Given request A:
Decide whether each statement agrees with the options pricing article below. Answer yes or no for each, quoting the words of the article that settle it.
(i) Running Monte Carlo on a European option is worthwhile because it gives the exact price.
(ii) Cutting the statistical error in half takes four times as many paths.
(iii) The discrete step used for Geometric Brownian Motion is a numerical approximation.
Given request B:
Answer these questions using the options pricing article below.
(i) What do Asian options pay based on?
(ii) What distribution does Z follow in the Geometric Brownian Motion step?
(iii) For a European option, how many draws of Z take you to maturity?

start Text provided

Building a GPU Monte Carlo Options Pricer from Scratch

The case for simulation over formulas, and where naive implementations silently go wrong.

For a European call option there is a closed-form answer: Black-Scholes. You plug in five numbers and you get a price. Monte Carlo on a European option proves nothing interesting because you already have the exact answer for free.

The reason to build an MC engine is everything else. Asian options pay based on the average price of the underlying over the life of the contract. Barrier options knock in or out if the price crosses a level at any point along the path. Basket options reference a weighted portfolio of correlated assets. None of these have a clean general closed form. Monte Carlo handles all of them with the same loop, which is why it is the standard tool in any real exotic pricing desk.

The estimator is straightforward:

price = exp(-r * T) * (1/N) * sum_i payoff(path_i)

Statistical error shrinks as 1/sqrt(N). To halve the error you need four times the paths. That slow convergence is exactly why variance reduction is the interesting engineering challenge here, and it is what I spent the most time on.

Geometric Brownian Motion with an exact discrete step and zero discretization error in the baseline.

The baseline model assumes the asset follows Geometric Brownian Motion. The exact discrete step from time t to t + dt is:

S_{t+dt} = S_t * exp( (r - 0.5*sigma^2)*dt + sigma*sqrt(dt)*Z )

where r is the risk-free rate, sigma is volatility, and Z ~ N(0,1). This is an exact solution to the GBM stochastic differential equation, not a numerical approximation. There is no discretization error in the baseline. For a European option, a single draw of Z takes you straight to maturity. For path-dependent options, you walk step by step and carry only the running aggregate the payoff requires.

Grid-stride loop, a never-store-paths memory strategy, and a two-level warp-shuffle reduction.

end Text provided
start Extracted material

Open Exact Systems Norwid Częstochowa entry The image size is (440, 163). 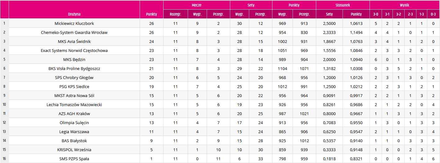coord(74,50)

end Extracted material
start Extracted material

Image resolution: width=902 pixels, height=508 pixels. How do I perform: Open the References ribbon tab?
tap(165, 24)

end Extracted material
start Extracted material

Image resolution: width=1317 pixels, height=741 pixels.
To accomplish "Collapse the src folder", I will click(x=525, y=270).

end Extracted material

Response A:
(i) No: "Monte Carlo on a European option proves nothing interesting because you already have the exact answer for free."
(ii) Yes: "To halve the error you need four times the paths."
(iii) No: "This is an exact solution to the GBM stochastic differential equation, not a numerical approximation."

Response B:
(i) The average price of the underlying over the life of the contract.
(ii) N(0,1).
(iii) A single draw.